Hi everyone I writing little .bat file and seemed for I was ended but I got error. Operator IF does not checking Permission value and Free space conditions of values and are not compering. All the time I get "false" even when the free space on disc D is less then 25Gb (26,843,545,600 bits) My code looks such:
@echo off
@setlocal enableextensions enabledelayedexpansion
set permissiblevalue=26,843,545,600
set permissiblevalue=%permissiblevalue:,=%
for /f "tokens=3" %%a in ('dir d:\') do (
set bytesfree=%%a
)
set bytesfree=%bytesfree:,=%
if %permissiblevalue% leq %bytesfree% (
The disk D is checking.....
) else (
echo msgbox "Lacks of free space on disk D. Klick OK for delete files!!!" > %tmp%\tmp.vbs
wscript %tmp%\tmp.vbs
del %tmp%\tmp.vbs
%SystemRoot%\explorer.exe "d:\"
)
exit
Please explain to me Where is the mistake
CodePudding user response:
If the two arguments to if
are both pure numeric strings, cmd
will convert them to integers and compare them as integers. BUT cmd
is limited to 2^31 and mechanically processes the string character-by-character, left-to-right, multiplying by 10 and adding the next value, so any value greater than 2147483647 will be processed incorrectly (but won't generate en error).

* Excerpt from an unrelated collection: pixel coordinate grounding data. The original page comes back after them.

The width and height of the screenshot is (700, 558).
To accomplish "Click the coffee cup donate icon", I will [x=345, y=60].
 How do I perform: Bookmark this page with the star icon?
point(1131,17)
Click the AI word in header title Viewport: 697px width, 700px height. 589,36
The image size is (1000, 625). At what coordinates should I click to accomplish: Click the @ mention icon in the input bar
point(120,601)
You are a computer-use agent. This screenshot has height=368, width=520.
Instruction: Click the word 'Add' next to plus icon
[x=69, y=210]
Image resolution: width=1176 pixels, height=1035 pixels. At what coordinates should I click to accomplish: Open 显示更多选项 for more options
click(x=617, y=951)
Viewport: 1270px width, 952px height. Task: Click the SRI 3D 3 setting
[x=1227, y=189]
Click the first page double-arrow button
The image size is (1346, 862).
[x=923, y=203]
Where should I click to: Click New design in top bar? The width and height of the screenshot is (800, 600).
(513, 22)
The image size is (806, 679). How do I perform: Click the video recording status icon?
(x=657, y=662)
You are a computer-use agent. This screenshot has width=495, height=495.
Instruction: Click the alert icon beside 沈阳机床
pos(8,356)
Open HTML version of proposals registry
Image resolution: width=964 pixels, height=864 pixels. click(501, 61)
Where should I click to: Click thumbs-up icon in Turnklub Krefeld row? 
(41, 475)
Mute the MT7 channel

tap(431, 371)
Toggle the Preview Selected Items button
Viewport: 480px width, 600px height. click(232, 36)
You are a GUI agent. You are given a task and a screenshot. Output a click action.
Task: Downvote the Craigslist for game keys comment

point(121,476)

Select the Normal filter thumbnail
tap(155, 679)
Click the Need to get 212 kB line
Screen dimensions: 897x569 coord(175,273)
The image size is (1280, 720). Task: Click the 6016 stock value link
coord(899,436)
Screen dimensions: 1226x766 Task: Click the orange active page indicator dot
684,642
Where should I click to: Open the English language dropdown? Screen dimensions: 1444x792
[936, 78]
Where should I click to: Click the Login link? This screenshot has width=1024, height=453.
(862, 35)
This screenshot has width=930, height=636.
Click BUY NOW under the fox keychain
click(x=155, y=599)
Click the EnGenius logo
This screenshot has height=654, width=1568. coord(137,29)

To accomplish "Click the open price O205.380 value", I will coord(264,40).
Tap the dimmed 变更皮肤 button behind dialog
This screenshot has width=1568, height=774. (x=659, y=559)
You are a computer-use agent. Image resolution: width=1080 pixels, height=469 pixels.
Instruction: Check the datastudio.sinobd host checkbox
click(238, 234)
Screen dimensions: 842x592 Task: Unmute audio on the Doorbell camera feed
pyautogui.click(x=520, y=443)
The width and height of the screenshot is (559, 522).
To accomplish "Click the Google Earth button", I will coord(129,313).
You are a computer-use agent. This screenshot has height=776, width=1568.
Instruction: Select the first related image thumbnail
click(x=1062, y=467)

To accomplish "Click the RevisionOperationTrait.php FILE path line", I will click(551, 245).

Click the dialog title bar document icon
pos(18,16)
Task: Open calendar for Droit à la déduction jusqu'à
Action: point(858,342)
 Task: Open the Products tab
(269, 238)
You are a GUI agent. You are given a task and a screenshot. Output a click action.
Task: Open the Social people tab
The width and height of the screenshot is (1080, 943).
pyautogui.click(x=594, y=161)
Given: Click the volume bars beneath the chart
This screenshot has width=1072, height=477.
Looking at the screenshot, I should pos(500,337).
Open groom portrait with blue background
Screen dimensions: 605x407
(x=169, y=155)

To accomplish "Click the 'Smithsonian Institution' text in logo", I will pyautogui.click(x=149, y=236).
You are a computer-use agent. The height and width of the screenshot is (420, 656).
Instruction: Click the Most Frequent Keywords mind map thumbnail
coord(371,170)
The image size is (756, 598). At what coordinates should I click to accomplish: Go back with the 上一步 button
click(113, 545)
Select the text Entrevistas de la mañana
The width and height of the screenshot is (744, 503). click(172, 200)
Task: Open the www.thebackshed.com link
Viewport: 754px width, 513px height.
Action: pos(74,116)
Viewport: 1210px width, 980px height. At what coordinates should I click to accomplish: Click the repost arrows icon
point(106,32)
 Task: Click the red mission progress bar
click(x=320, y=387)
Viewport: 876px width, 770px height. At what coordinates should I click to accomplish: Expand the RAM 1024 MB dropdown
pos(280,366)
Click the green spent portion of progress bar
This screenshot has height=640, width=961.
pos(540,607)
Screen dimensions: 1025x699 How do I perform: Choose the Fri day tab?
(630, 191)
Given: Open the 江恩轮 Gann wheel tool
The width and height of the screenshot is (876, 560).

Consequently, if you are using large numbers, you need to force cmd
to interpret them as strings. This is easily done by "quoting each string".
BUT a string comparison is performed character-by-character, so you need to leading-0-fill each so that they are the same length.
To do this :
set "zeroes=000000000000000000000000000000000000000000000000000000000"
set "var=%zeroes%%var%"
set "var=%var:~-20%"
Which prepends a series of 0
characters to the current value of var
, then sets var
to the last 20 characters of the result.
You can then safely use if "%var%" leq "%someothervar%"
Tip : Use set "var=value"
for setting string values - this avoids problems caused by trailing spaces. Don't assign a terminal \
, Space or "
- build pathnames from the elements - counterintuitively, it is likely to make the process easier.